SÉRIE D'EXERCICES:
1. Recopiez intégralement et à l'identique le texte sur le salaire minimum.
2. Reproduisez à l'identique les lignes des données, du début des données jusqu'à la ligne contenant « pyautogui.click(x=60, y=387) », celle-ci comprise. N'incluez pas les images dans votre réponse.

« Lorsqu’une personne travaille pour moins que ce qu’il lui faut pour vivre […] elle est en fait la plus grande philanthrope de notre société. Elle connaît la faim pour que d’autres puissent manger moins cher ; elle vit dans des logements insalubres pour que les chambres d’étrangers soient étincelantes ; elle souffre de privation pour que l’inflation reste négligeable et que la Bourse grimpe. »

Quelques succès:

  • Californie 15 $ en 2023
  • New York 15 $ entre 2018 et 2021
  • Seattle 13 $ en 2016 et 15 $ en 2021
  • Kansas et St-Louis 13 $
  • Le président américain a appuyé le 15 $

Une lutte qui secoue le monde du travail

L’explosion des inégalités au Québec a mis en évidence la réalité des travailleuses et travailleurs pauvres. Souvent des femmes ou des personnes appartenant à des minorités racialisées ou issues de l’immigration, elles s’échinent pour nous assurer des services à petits prix et, pourtant, un salaire minimum de 10,75 $ l’heure ne leur permet pas de s’offrir une vie décente.

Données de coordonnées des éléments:
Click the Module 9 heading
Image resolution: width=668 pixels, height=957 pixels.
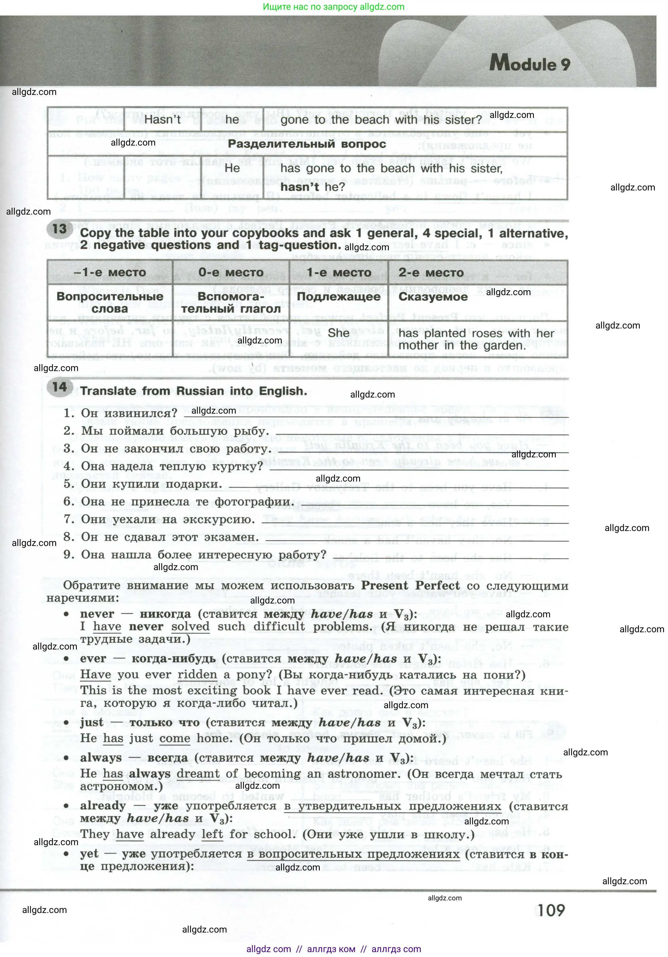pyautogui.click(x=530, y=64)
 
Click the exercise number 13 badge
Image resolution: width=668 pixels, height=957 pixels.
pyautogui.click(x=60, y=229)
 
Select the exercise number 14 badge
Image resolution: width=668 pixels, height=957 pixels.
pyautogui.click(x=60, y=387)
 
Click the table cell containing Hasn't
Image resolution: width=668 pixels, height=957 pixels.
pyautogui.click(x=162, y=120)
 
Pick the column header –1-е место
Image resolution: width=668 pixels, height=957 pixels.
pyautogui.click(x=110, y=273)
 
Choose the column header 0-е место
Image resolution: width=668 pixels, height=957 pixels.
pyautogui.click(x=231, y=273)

RÉSULTATS PAR TÂCHE:
1.
« Lorsqu’une personne travaille pour moins que ce qu’il lui faut pour vivre […] elle est en fait la plus grande philanthrope de notre société. Elle connaît la faim pour que d’autres puissent manger moins cher ; elle vit dans des logements insalubres pour que les chambres d’étrangers soient étincelantes ; elle souffre de privation pour que l’inflation reste négligeable et que la Bourse grimpe. »

Quelques succès:

  • Californie 15 $ en 2023
  • New York 15 $ entre 2018 et 2021
  • Seattle 13 $ en 2016 et 15 $ en 2021
  • Kansas et St-Louis 13 $
  • Le président américain a appuyé le 15 $

Une lutte qui secoue le monde du travail

L’explosion des inégalités au Québec a mis en évidence la réalité des travailleuses et travailleurs pauvres. Souvent des femmes ou des personnes appartenant à des minorités racialisées ou issues de l’immigration, elles s’échinent pour nous assurer des services à petits prix et, pourtant, un salaire minimum de 10,75 $ l’heure ne leur permet pas de s’offrir une vie décente.

2.
Click the Module 9 heading
Image resolution: width=668 pixels, height=957 pixels.
pyautogui.click(x=530, y=64)
 
Click the exercise number 13 badge
Image resolution: width=668 pixels, height=957 pixels.
pyautogui.click(x=60, y=229)
 
Select the exercise number 14 badge
Image resolution: width=668 pixels, height=957 pixels.
pyautogui.click(x=60, y=387)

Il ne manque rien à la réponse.